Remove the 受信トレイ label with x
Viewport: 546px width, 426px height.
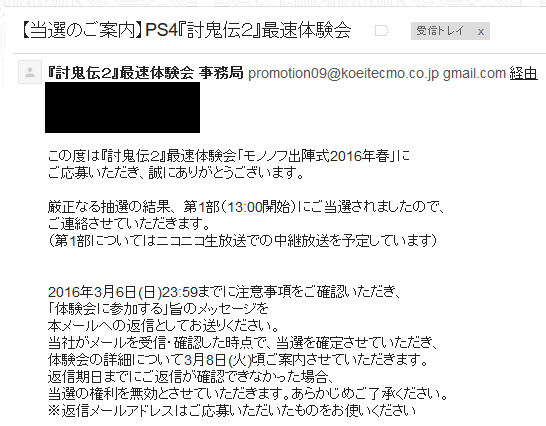click(481, 32)
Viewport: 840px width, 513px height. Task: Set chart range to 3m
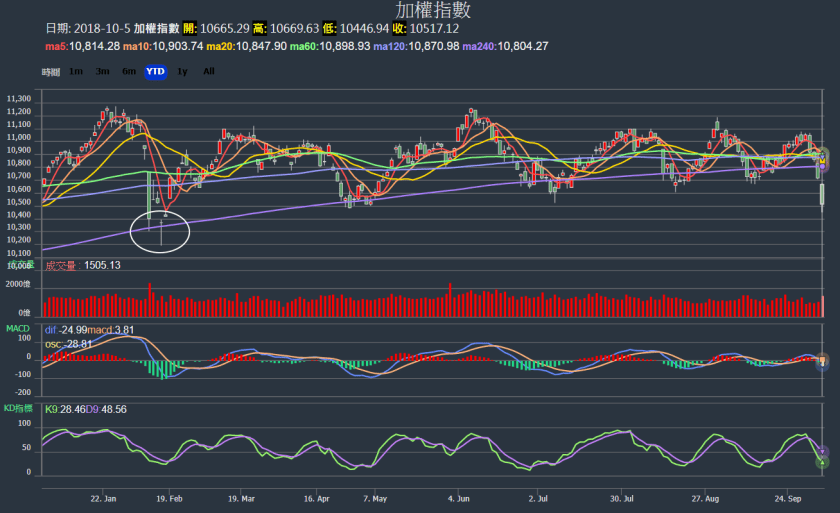(102, 71)

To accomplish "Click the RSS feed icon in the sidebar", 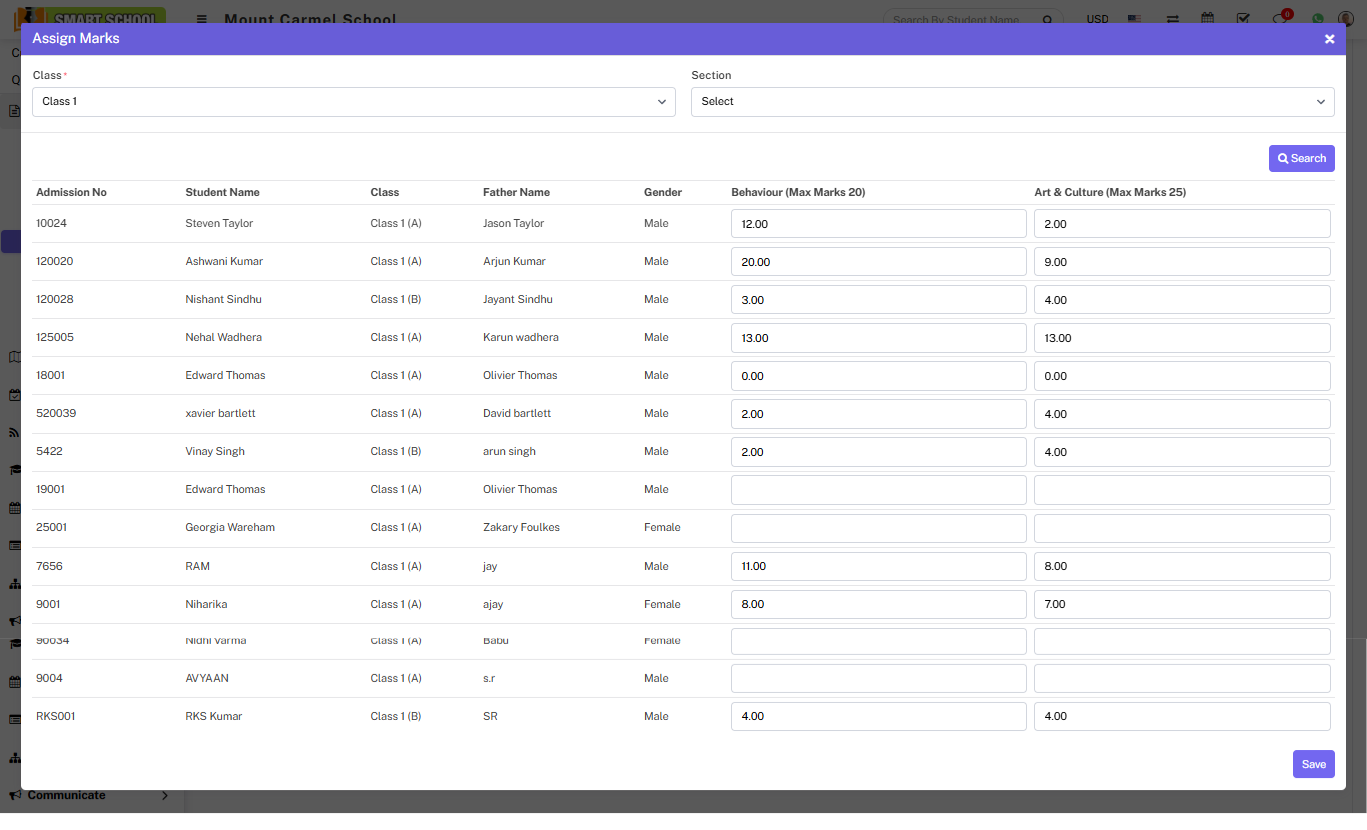I will (14, 432).
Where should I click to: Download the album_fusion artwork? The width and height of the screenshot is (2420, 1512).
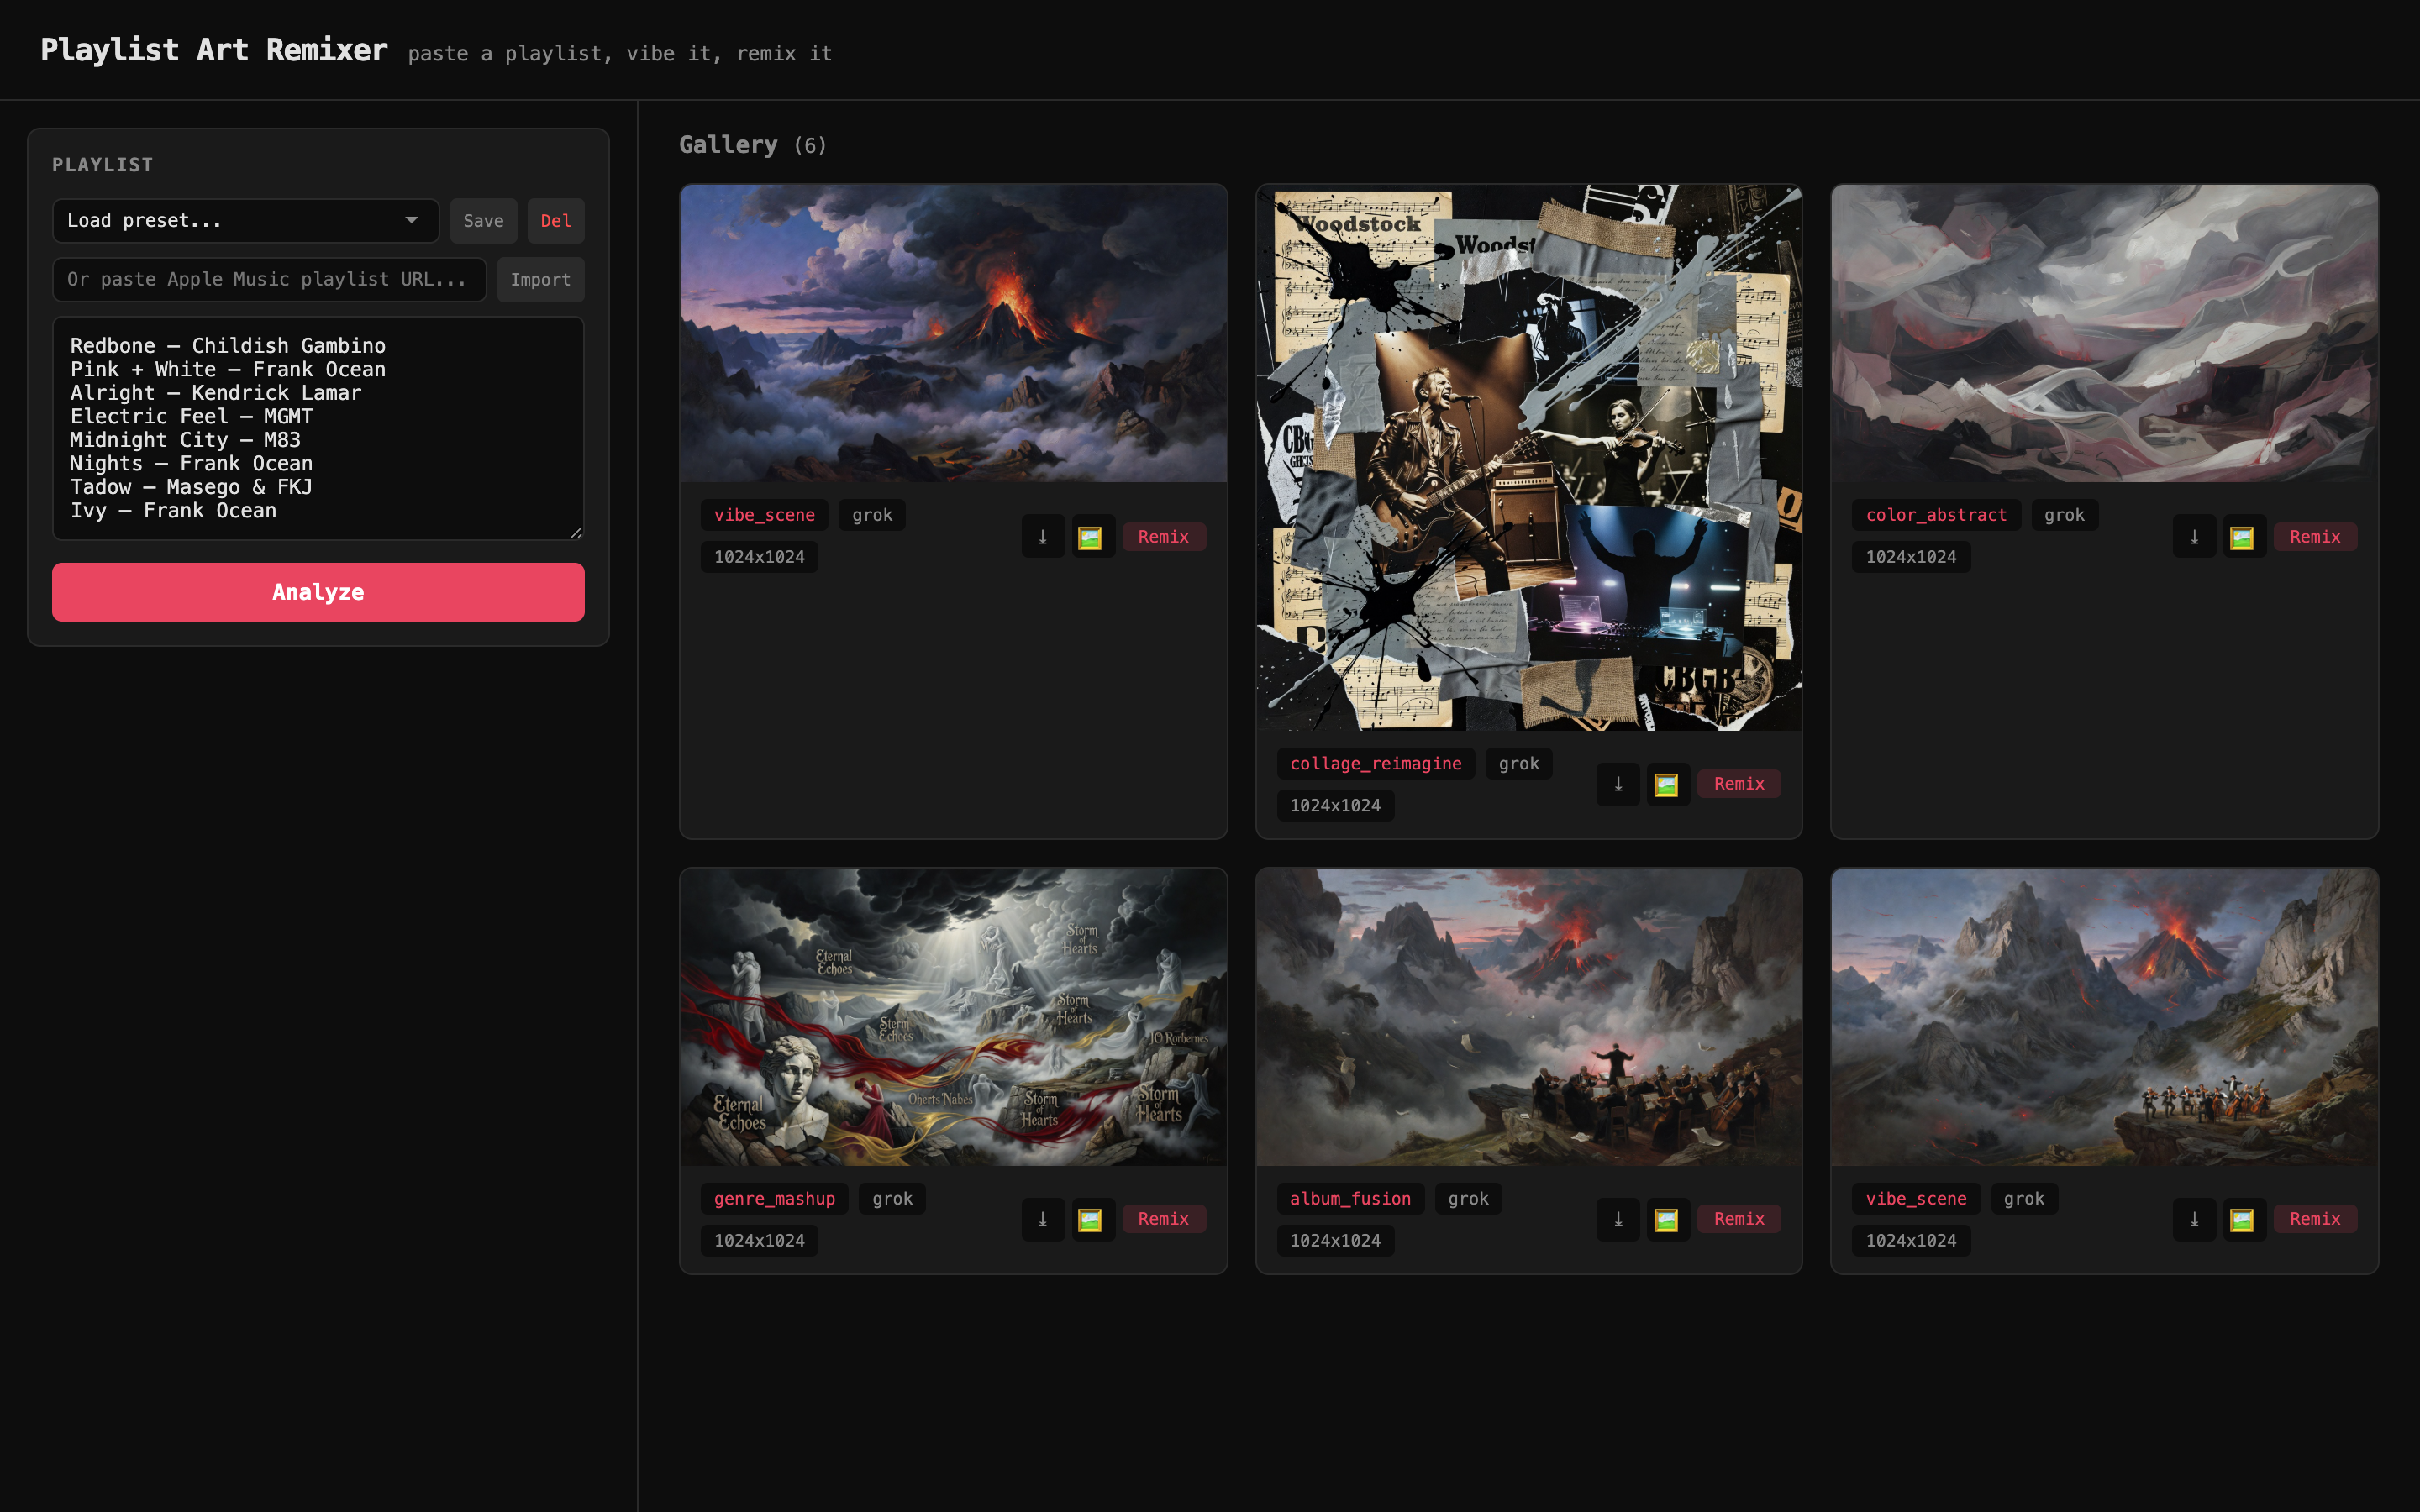[1619, 1219]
━━━━━━━━━━
> _What you have to do_
Count the lines in the entries above that contain the word "width". Reply with the number only.

> _Response below_
3